A guerra conclusa, la coppia vivrà prima a Łódź e poi a Vienna mantenendo per alcuni anni le proprie false identità facendo battezzare e portando regolarmente a messa le figlie. Il timore, la paura di riaffermare le proprie origini spinge Izolda a importanti atti simbolici come cancellare la parte del tatuaggio sull’avambraccio inflittole ad Auschwitz che la identifica come ebrea. Lo stesso Shayek, pur onorando la memoria del padre – ex proprietario di un’industria tessile a Łódź – incarica un fotografo di rimuovere la barba dalla foto che lo ritrae, così da farlo passare per gentile.
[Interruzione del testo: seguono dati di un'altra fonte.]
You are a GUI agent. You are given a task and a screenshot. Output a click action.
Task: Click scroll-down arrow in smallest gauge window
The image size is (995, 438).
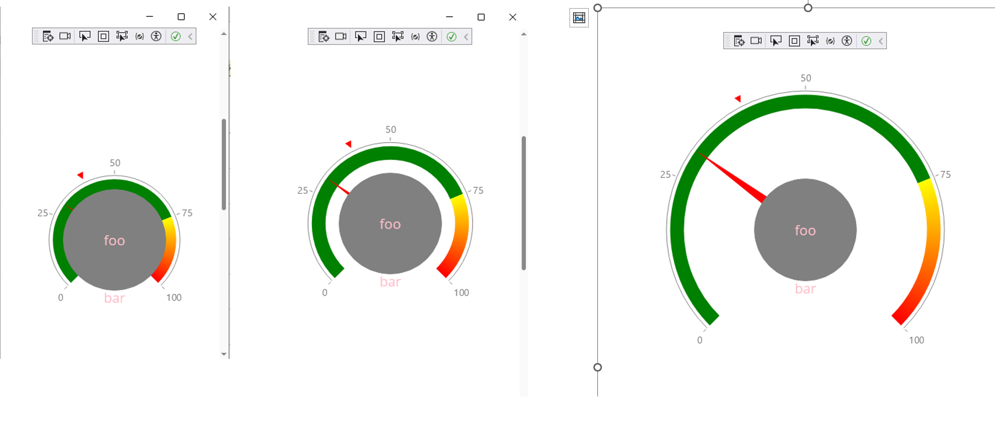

Le ultime pagine del libro sono quelle in cui Hanna Krall ci svela che le vicende narrate sono ispirate alla storia vera di Izolda R. raccolta nell’arco di lunghe e approfondite interviste in Israele, dove la donna si è trasferita. Una scelta stilistica insolita e spiazzante che ha il merito di ottenere la quadratura del cerchio del racconto varcando la sottile linea rossa che separa la realtà dei fatti dalla loro finzione.
A dispetto del titolo – e come si sarà intuito – ‘Il re di cuori’ non è un libro facile. Nonostante sia diviso in brevi e agili capitoli e non arrivi a sfiorare le 200 pagine, questa è un’opera che richiede una lettura attenta e meticolosa. Krall non indugia in particolari macabri o in facili moralismi, eppure è proprio il suo stile sintetico, analitico e affilato a non lasciare i lettori indifferenti. Vi sono frasi, riflessioni che colgono con assoluta precisione lo smarrimento e assieme la forza di volontà di Izolda/Maria durante le sue lucide peregrinazioni.
La sensazione è quella di osservare al tempo stesso dall’esterno e dall’interno le scelte e i dilemmi affrontati dalla protagonista ed è proprio questo a creare l’illusione di non sapersi identificare appieno nella donna, rendendola vicina e lontana al lettore. Il poeta Ryszard Krynicki ha definito i libri di Krall come ‘esempi di reportage metafisico’. Un’etichetta affascinante, ma che non rende giustizia all’autrice. Tutto si può dire di Hanna Krall tranne che viva estraniata dalla realtà o che prediliga i ragionamenti astratti o complicati, come la definizione di ‘metafisico’ suggerirebbe. Semmai è vero il contrario. Attaverso la loro semplicità stilistica e grazie a ragionamenti concreti, i libri di questa importante autrice stimolano una partecipazione che lungi dall’essere solo emotiva, diviene razionale e complessa.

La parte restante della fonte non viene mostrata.